It’s at the rear of the balcony at the top and behind glass, not ideal. [Timestamp: 4:09]

Yeah, that would probably be a good thing for recording. In some cases that might work better than others, but because this place has so many different uses I guess you could go from a one to a 10 as far as the degree of difficulty in being able to monitor things in there.

Absolutely, and I don’t know the entire history of this room. I would imagine it was built in the 20s and that would have originally been a projection type booth and now it’s used more for storage than anything. [Timestamp: 4:32]

So, how do they operate this? Do they have a particular person on staff who is the audio specialist there or is it completely automated? How do they do that?

Well, now there is no automation in this system. It’s all fully manual. Elon has technical staff, full-time people that take care of events on campus and there are several—I’m not sure how many are in the department but four or five people—there that are available to run sound and organize events. And occasionally they’ll hire us as an outside company to come in when they get busy and have more than they can do at once. We go in and send a sound and tech over to run the show for them. [Timestamp: 5:05]

OK, well, I’m sure they were very interested in this installation and seeing what you were doing in there.

Oh yes, yeah, they worked very closely with us and they were in on every decision. [Timestamp: 5:14]

Once you’ve decided what you had to do in there were there any concerns expressed on behalf of the staff there about altering the appearance of the room or the audio levels or anything like that?

Absolutely, aesthetically the room is beautiful and is very well cared for and it’s a source of pride for Elon and they really were concerned about putting a large speaker array up. One is there’s a seal on the upstage proscenia wall behind the stage and they certainly didn’t want the seal covered by anything and there was a lot of concern about how it would look on an elevation. I drew in where the cluster would fit to scale so everybody could get an idea of how it would work and it just so happened that the ideal height of the cluster allowed the seal to be visible below it from anywhere in the room while seated. So that worked out nice. [Timestamp: 6:00]

Yeah, you have to kind of get your mind wrapped around what their priorities are before you get started moving things and running cable and poking holes in places.

Right, and of course they were very concerned with the holes we were going to have to drill in the ceiling because it is an old plaster ceiling and that’s a little scary for us too because you make one little mistake and you have a huge chunk missing. [Timestamp: 6:20]

And from the looks of it on their website, they have so many different pages on there that mention Whitley Auditorium. It’s been here a long time, something like since 1924 I think.

Is that right? Yeah somewhere in the 20’s.

Yeah, and they use it for so many different things, that place is a big part of the university so I can see why there would be some initial concerns when people come in and put up scaffolding and start hanging things from the ceiling. They would definitely want to stay on top of what you’re doing.

Yes.

So when you got it all in there and fired up and you did the first test, how did it go and when you used it in the first real event?

Surprisingly well.
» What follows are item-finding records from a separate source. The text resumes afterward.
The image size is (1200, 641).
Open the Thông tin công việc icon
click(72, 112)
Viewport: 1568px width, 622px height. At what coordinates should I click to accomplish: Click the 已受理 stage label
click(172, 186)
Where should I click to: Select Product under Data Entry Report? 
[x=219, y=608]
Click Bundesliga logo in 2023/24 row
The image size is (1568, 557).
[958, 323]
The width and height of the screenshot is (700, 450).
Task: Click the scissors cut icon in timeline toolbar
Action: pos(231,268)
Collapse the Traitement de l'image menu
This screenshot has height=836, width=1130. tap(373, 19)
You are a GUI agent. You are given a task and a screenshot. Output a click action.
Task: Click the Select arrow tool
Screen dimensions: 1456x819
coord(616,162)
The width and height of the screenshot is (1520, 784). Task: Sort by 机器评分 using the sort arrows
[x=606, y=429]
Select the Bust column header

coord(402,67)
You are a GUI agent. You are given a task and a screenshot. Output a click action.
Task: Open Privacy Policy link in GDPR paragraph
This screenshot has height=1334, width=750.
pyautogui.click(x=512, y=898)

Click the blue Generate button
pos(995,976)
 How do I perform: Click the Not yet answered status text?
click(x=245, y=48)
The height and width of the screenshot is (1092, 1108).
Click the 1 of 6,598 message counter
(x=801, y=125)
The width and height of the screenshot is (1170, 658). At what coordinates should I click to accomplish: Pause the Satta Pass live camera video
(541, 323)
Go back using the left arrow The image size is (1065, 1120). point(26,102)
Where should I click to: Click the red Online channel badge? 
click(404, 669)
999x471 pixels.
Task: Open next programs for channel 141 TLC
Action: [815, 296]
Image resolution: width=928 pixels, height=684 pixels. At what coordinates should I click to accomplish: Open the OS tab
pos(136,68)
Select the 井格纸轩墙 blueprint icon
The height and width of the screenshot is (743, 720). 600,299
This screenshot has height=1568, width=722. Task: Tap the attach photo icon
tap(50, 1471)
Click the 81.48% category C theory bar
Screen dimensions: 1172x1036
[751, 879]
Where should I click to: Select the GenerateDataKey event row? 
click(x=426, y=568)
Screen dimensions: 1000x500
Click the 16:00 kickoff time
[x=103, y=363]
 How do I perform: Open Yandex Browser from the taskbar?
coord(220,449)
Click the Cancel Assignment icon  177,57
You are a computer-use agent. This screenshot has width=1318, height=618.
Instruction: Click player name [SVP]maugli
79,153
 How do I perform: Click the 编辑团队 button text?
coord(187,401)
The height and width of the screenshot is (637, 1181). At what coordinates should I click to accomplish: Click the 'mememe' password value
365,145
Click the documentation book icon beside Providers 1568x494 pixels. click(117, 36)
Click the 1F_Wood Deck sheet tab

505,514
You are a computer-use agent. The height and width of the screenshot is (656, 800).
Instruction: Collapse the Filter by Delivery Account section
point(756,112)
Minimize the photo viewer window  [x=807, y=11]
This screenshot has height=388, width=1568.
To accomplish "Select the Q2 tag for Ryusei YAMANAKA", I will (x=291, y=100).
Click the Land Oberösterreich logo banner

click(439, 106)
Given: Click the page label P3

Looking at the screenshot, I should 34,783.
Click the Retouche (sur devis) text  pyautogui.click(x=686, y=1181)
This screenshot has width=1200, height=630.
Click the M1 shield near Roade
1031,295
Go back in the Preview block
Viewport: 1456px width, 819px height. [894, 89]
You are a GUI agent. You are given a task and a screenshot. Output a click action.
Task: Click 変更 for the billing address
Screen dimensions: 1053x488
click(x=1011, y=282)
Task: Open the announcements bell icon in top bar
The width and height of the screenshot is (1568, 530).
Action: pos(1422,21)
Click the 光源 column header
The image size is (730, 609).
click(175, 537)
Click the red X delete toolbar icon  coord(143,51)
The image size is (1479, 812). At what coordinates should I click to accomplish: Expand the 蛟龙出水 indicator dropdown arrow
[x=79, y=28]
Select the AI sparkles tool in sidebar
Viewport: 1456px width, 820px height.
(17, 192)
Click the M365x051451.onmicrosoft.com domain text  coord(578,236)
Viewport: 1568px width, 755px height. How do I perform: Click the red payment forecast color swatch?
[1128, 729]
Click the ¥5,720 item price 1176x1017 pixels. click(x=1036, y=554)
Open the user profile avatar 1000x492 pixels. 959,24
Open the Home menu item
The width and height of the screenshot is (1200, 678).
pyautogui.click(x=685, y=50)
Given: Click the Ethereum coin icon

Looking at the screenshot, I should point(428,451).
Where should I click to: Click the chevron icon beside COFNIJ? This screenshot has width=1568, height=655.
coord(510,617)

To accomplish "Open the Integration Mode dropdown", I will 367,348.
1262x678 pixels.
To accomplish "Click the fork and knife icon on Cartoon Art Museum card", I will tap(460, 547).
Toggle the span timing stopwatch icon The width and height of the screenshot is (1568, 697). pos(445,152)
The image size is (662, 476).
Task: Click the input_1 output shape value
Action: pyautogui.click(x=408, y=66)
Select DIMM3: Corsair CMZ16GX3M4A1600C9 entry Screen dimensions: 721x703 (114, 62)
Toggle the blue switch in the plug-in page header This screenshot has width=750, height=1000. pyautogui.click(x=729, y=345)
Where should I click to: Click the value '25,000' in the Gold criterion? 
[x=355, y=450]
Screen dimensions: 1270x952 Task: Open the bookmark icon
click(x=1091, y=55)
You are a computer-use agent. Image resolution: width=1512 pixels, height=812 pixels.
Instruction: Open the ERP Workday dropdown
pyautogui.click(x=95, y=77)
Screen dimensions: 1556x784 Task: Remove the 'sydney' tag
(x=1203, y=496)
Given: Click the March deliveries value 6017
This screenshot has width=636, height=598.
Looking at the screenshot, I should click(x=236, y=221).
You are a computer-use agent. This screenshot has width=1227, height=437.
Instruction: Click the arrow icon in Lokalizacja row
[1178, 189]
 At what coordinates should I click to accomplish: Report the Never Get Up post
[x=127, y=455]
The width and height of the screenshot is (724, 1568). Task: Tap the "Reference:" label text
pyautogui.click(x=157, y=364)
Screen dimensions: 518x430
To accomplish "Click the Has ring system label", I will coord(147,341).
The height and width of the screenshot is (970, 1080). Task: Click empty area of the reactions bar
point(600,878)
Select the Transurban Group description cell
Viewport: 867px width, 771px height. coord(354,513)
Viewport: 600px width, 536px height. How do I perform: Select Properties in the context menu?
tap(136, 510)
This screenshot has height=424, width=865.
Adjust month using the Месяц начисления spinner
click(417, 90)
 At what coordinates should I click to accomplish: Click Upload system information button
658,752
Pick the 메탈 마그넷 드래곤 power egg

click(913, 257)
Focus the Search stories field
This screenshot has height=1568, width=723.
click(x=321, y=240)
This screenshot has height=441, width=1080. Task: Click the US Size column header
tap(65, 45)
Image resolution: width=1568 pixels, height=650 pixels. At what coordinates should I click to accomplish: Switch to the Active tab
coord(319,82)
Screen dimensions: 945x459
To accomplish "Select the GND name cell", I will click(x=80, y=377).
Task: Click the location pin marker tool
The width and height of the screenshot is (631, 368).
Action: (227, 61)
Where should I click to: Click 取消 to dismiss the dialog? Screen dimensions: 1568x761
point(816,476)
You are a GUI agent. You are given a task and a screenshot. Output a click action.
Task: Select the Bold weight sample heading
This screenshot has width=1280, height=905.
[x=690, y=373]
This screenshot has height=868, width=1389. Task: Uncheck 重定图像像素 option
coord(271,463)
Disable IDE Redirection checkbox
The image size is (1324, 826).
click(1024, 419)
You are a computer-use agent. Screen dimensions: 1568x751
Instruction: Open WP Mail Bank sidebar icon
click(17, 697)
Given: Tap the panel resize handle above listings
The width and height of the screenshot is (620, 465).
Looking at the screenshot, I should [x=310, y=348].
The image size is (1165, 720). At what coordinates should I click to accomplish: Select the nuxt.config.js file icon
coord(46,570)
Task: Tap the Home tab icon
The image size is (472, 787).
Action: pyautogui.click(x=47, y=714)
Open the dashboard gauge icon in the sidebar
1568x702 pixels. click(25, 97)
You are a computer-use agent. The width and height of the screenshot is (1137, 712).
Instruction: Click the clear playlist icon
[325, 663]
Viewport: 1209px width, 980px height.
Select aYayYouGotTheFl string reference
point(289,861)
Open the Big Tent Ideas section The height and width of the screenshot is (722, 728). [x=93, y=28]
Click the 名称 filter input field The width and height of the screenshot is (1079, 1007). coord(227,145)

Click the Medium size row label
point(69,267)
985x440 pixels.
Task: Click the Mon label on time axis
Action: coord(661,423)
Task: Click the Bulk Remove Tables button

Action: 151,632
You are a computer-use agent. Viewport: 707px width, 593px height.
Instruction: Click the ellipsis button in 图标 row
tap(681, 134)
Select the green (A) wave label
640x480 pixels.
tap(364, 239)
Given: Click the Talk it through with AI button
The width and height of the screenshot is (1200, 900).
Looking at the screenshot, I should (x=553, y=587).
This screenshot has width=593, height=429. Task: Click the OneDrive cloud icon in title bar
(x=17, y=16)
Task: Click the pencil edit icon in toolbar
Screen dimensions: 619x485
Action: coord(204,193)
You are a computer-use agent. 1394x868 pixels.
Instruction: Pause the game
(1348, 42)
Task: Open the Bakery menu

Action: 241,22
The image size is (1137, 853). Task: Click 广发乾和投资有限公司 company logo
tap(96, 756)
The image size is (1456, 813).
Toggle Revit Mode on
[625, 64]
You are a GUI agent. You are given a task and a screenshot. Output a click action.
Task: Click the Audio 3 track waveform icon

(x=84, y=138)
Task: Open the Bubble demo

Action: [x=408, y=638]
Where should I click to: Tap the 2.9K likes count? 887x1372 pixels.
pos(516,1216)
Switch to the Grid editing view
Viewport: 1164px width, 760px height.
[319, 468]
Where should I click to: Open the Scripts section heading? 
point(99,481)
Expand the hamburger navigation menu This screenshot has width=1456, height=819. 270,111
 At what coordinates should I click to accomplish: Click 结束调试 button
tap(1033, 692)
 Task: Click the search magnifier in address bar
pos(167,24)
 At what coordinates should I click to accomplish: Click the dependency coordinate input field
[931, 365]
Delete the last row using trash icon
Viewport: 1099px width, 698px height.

The first day we set it up, of course, we had our data from EASE and we used Smart to check the room and equalize the system and we spent about half the day testing and getting levels right from upstairs to downstairs. Since we had three zones in the cluster we were able to do some shading with how much volume we were sending upstairs as opposed to downstairs and we were able to get the sound pressure level very even upstairs and down, sounds very similar throughout the building—very happy with that. Immediately people from the music department came in that were interested in the project. People from the radio television school came in to see what was going on and everybody was very impressed very quickly with how intelligible it was. They could hear speech everywhere in the room. Previously they really had to struggle to hear. It’s interesting because without amplification, you really have a hard time understanding a person maybe 20ft. away, but we were able to close that distance a lot and everywhere in the room is highly intelligible. So from that standpoint, the testing, it was pretty obvious right away that we had gotten it right. And the first event was a home run. The first event I was involved in; actually I was there for a acappella group that was using it. Previously the acappella group had hired a sound system to come in so that they could have better sound and we assured them that they wouldn’t need to hire a system for this event; they could depend on the installed system and although they were a little skeptical at first, during their sound check they were convinced that it was one of the best sounding shows they’d ever had. So it worked out very, very well. [Timestamp: 8:23]

Well that’s good to hear, so what’s up next for Audio & Light? What kind of projects have you got in the works that you can tell us about?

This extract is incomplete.